Жозеф пил эту воду с такою же жадностию, с какою некогда отпивался этим напитком у Горданова от истерики, возбужденной в нем притеснениями его жены и немилосердого Кишенского. Разница заключалась только в том, что та давняя истерика вела его к потере чувств и к совершенному расслаблению и упадку жизненности, меж тем как теперь с каждым глотком воды, поданной ему белыми, античными руками Глафиры, в него лилась сила безотчетной радости, упования и надежд. Он схватил руки Бодростиной и припал к ним своими устами.
– Не покидайте меня! – шептал он между поцелуями.
– Я и не думала вас покидать, – отвечала, не отнимая у него своих рук, Глафира.
– Но ведь вы знаете, что мне нельзя возвращаться в Россию.
– Отчего нельзя?.. Нет, я этого не знала.
– Да как же не знали! Меня там схватят.
– За долги?
– Ну, разумеется. Чуть я только появлюсь в Петербурге, сейчас и пожалуйте в Tarasen Garten, это порядок известный.
– Пустяки, у вас есть дети: вас нельзя сажать в долговую тюрьму.
Висленев замотал головой.
– Нет, – отвечал он, – вы это говорите на общих основаниях, а мое положение особенное, ножевое, меня не защитит и то, что у меня есть дети, то есть я хотел сказать, что… ко мне приписаны дети.

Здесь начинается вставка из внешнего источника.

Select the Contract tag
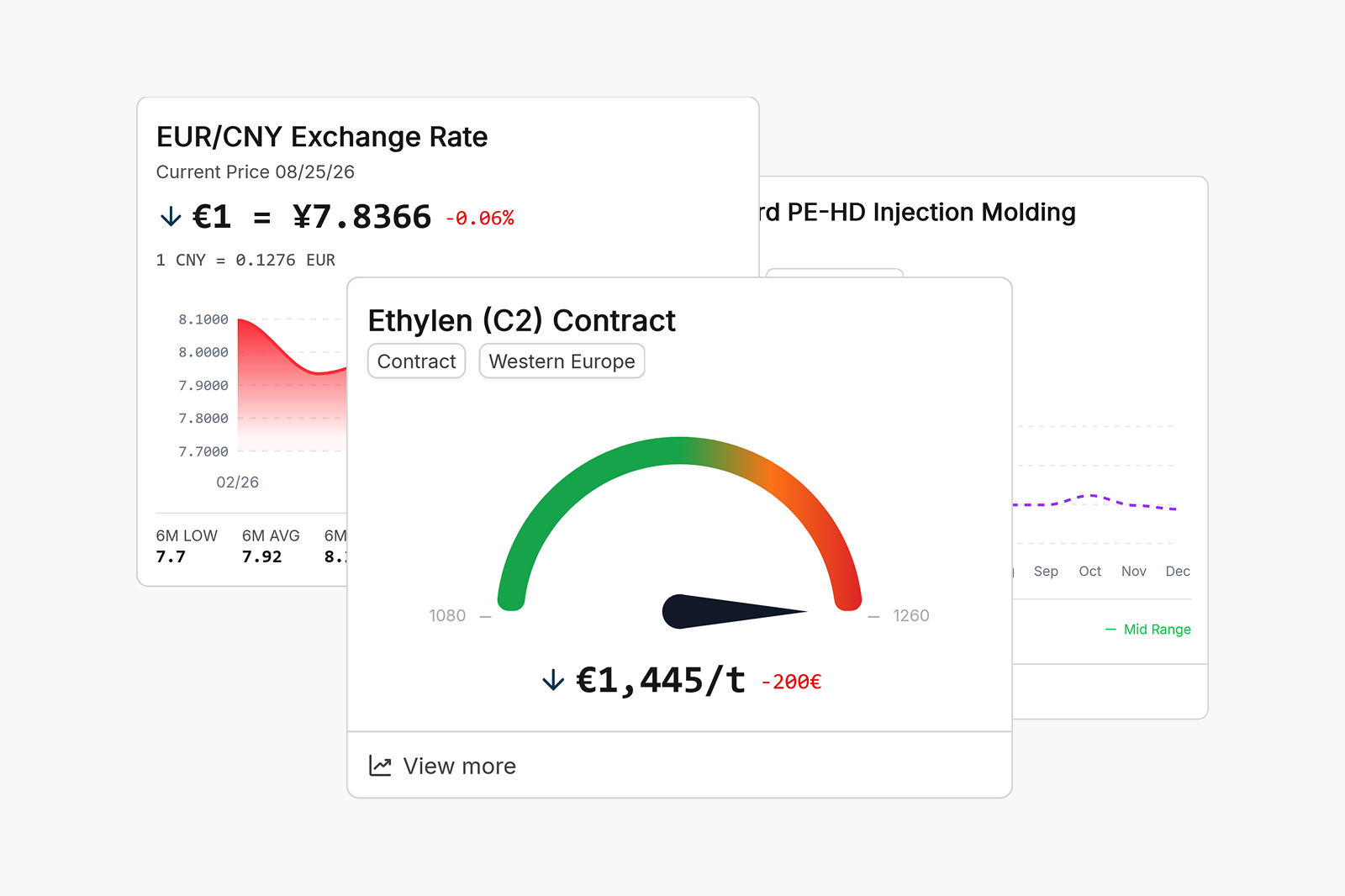 tap(416, 361)
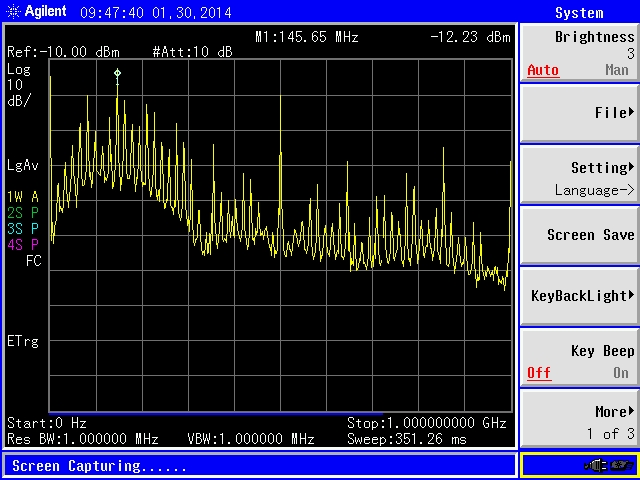The height and width of the screenshot is (480, 640).
Task: Click the icon right of the power plug
Action: click(622, 465)
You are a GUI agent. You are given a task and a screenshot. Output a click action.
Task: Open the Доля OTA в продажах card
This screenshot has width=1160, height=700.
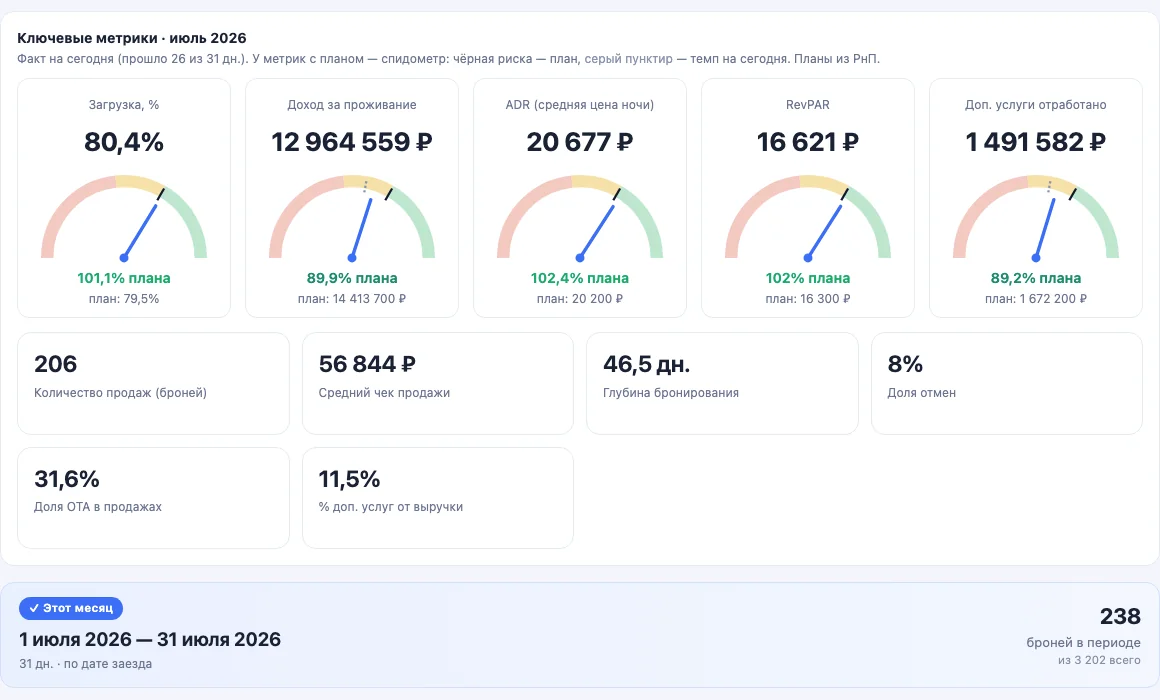click(x=153, y=498)
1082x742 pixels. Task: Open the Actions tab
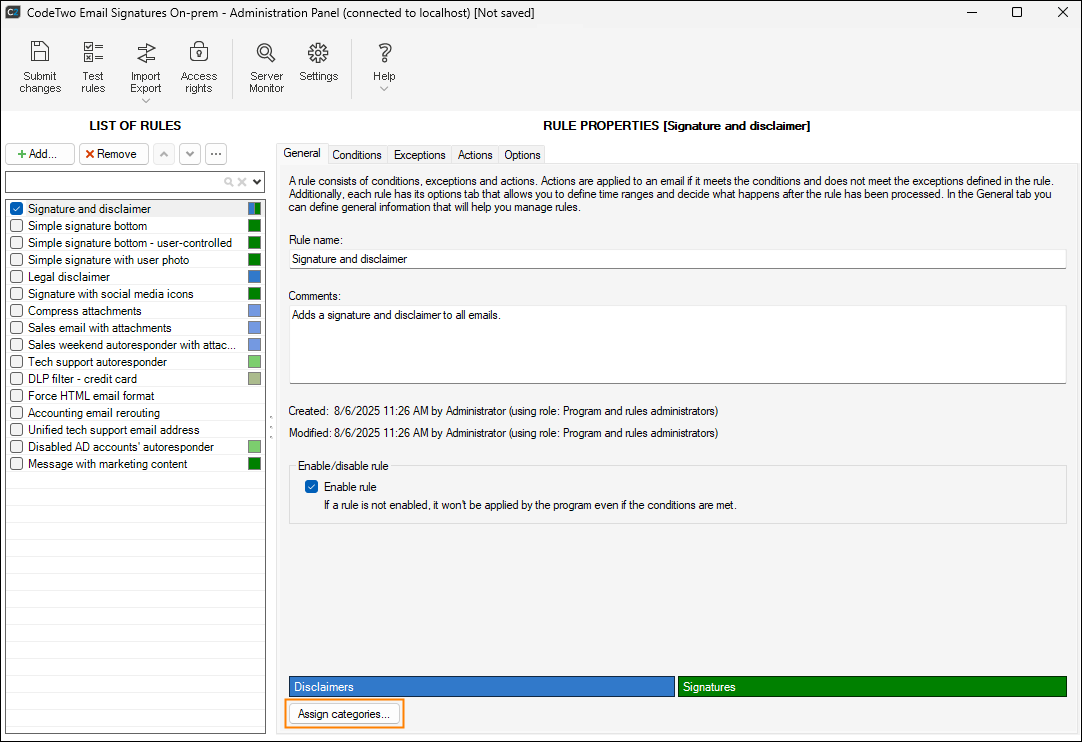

Бодростина выразила недоумение, но Висленев, сверх всякого чаяния, очень обстоятельно разъяснил особенные преимущества своего положения. Оказывалось, что они состояли в том, что вообще претензии бывают предъявляемы от сторонних лиц, а его может посадить собственная, по его выражению, «родная жена» и мать тех самых детей, которыми он мог бы несколько защищаться от иска лица постороннего. Он здраво выводил, что, при представленной им роковой комбинации, всякое правительственное попечение о детской судьбе естественно сделается излишним, и вот в этом-то и заключалась привилегия его положения.